VIPL's 11 papers are accepted by IEEE CVPR 2020

Time: Mar 25, 2020

1. Self-supervised Equivariant Attention Mechanism for Weakly Supervised Semantic Segmentation (Yude Wang, Jie Zhang, Meina Kan, Shiguang Shan, Xilin Chen)

Image-level weakly supervised semantic segmentation is a challenging problem that has been deeply studied in recent years. Most of advanced solutions exploit class activation map (CAM). However, CAMs can hardly serve as the object mask due to the gap between full and weak supervisions. In this paper, we propose a self-supervised equivariant attention mechanism (SEAM) to discover additional supervision and narrow the gap. Our method is based on the observation that equivariance is an implicit constraint in fully supervised semantic segmentation, whose pixel-level labels take the same spatial transformation as the input images during data augmentation. However, this constraint is lost on the CAMs trained by image-level supervision. Therefore, we propose consistency regularization on predicted CAMs from various transformed images to provide self-supervision for network learning. Moreover, we propose a pixel correlation module (PCM), which exploits context appearance information and refines the prediction of current pixel by its similar neighbors, leading to further improvement on CAMs consistency. Extensive experiments on PASCAL VOC 2012 dataset demonstrate our method outperforms state-of-the-art methods using the same level of supervision.

2. Single-Side Domain Generalization for Face Anti-Spoofing (Yunpei Jia, Jie Zhang, Shiguang Shan, Xilin Chen)

Because of the variants of domain conditions, various conventional face anti-spoofing methods fail to generalize under new testing scenarios. Existing domain generalization methods for face anti-spoofing endeavor to extract common differentiation features to improve the generalization. Due to large distribution discrepancies among fake images of different domains, seeking a compact and generalized feature space for the fake is difficult, usually leading to a sub-optimal solution. In this work, we propose an end-to-end single-side domain generalization framework to improve the generalization ability of face anti-spoofing. The main idea is to learn a generalized feature space, where the feature distribution of real is compact while the one of fake is dispersed between domains and compact within the same domain. Specifically, a feature generator is trained to make the features of different domains undistinguishable only for the real, formulating a single-side adversarial learning. Moreover, an unbalanced triplet loss is conducted to constrain the fake images of different domains separated while the real ones aggregated. The two key points above are integrated into a unified framework under an end-to-end training manner, resulting in a more generalized class boundary, which performs well on unseen databases. Feature and weight normalization is incorporated to further improve the generalization ability. Extensive experiments show that our proposed approach is effective and achieves state-of-the-art results on four public databases.

3. Cross-domain Face Presentation Attack Detection via Multi-domain Disentangled Representation Learning (Guoqing Wang, Hu Han, Shiguang Shan, Xilin Chen)
******************************
▸ WHAT THE EXERCISE ASKS: Extend the announcement of VIPL's CVPR 2020 papers beyond the point at which it stops. The items that follow are separate material and have no connection to the announcement above.
******************************
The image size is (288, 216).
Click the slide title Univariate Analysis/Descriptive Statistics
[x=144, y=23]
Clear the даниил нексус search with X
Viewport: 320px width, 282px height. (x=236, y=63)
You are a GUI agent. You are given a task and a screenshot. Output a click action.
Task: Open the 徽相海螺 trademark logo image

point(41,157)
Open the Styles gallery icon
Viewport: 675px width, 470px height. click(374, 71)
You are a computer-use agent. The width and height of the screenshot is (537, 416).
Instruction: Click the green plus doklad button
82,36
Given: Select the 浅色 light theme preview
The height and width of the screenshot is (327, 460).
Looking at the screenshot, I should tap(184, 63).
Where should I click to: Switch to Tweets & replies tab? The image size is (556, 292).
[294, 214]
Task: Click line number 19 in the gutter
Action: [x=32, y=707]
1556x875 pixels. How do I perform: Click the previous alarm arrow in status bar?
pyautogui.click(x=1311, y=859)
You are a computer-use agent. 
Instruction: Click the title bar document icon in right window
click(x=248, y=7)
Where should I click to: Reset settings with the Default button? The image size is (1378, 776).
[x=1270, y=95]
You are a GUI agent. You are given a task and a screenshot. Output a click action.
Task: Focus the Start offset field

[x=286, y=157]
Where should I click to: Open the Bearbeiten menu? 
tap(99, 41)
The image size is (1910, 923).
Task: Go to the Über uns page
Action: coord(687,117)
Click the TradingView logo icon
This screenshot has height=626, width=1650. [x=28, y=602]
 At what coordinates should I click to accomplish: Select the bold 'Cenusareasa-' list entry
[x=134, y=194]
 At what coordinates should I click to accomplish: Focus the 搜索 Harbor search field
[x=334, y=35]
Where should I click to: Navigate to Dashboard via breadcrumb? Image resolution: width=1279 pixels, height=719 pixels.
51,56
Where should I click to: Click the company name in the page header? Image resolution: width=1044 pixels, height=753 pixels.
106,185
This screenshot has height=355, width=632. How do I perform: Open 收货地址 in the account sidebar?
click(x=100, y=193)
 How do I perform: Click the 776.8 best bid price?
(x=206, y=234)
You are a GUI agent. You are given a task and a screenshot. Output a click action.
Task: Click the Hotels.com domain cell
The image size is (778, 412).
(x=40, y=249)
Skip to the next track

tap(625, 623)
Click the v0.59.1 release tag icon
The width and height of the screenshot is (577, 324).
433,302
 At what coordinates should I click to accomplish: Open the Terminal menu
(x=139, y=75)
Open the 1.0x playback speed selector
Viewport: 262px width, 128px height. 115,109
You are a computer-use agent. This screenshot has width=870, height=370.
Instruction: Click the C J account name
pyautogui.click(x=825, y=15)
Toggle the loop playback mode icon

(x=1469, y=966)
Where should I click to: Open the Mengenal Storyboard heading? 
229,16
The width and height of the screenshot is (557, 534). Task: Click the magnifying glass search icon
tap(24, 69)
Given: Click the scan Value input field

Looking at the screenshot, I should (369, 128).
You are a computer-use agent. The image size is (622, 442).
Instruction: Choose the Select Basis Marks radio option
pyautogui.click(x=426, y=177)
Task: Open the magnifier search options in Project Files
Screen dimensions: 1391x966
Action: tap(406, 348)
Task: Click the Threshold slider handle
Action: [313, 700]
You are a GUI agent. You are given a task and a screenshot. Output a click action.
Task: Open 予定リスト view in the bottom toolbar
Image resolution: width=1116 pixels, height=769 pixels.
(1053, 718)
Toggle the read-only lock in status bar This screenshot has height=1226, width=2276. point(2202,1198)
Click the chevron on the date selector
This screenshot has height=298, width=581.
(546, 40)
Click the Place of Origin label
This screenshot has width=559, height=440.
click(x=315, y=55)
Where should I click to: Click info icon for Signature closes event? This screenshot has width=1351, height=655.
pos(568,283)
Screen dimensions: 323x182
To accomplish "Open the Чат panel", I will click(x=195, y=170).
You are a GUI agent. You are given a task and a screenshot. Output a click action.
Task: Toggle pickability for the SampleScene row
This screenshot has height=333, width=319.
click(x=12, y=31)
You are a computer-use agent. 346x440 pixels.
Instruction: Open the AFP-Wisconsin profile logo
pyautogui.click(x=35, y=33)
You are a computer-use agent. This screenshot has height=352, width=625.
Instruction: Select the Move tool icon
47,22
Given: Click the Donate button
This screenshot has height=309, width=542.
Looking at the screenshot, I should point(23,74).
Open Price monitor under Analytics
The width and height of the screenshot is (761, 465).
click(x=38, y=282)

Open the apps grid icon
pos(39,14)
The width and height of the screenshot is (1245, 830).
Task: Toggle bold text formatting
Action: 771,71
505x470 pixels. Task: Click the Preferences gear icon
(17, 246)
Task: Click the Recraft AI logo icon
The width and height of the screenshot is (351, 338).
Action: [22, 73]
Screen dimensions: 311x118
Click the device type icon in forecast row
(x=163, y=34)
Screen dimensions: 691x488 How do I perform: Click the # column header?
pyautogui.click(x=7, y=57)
******************************
▸ SOLVED EXERCISE:
Face presentation attack detection (PAD) has been an urgent problem to be solved in the face recognition systems. Conventional approaches usually assume the testing and training are within the same domain; as a result, they may not generalize well into unseen scenarios because the representations learned for PAD may overfit to the subjects in the training set. In light of this, we propose an efficient disentangled representation learning for cross-domain face PAD. Our approach consists of disentangled representation learning (DR-Net) and multi-domain learning (MD-Net). DR-Net learns a pair of encoders via generative models that can disentangle PAD informative features from subject discriminative features. The disentangled features from different domains are fed to MD-Net which learns domain-independent features for the final cross-domain face PAD task. Extensive experiments on several public datasets validate the effectiveness of the proposed approach for cross-domain PAD.


4. An Efficient PointLSTM Network for Point Clouds based Gesture Recognition (Yuecong Min, Yanxiao Zhang, Xiujuan Chai, Xilin Chen)

Point clouds contain rich spatial information, which provides complementary cues for gesture recognition. In this paper, we formulate gesture recognition as an irregular sequence recognition problem and aim to capture long-term spatial correlations across point cloud sequences. A novel and effective PointLSTM is proposed to propagate information from past to future while preserving the spatial structure. The proposed PointLSTM combines state information from neighboring points in the past with current features to update the current states by a weight-shared LSTM layer. This method can be integrated into many other sequence learning approaches. In the task of gesture recognition, the proposed PointLSTM achieves state-of-the-art results on two challenging datasets (NVGesture and SHREC\'17) and outperforms previous skeleton-based methods. To show its advantages in generalization, we evaluate our method on MSR Action3D dataset, and it produces competitive results with previous skeleton-based methods.


5. Multi-Modal Graph Neural Network for Joint Reasoning on Vision and Scene Text (Difei Gao, Ke li, Ruiping Wang, Shiguang Shan, Xilin Chen)

The texts in a scene convey rich information that is crucial for performing daily tasks like finding a place, acquiring information about a product, etc. An advanced Visual Question Answering (VQA) model which is able to reason over scene texts and other visual contents could have extensive applications in practice, such as assisting visually impaired users, and education of children.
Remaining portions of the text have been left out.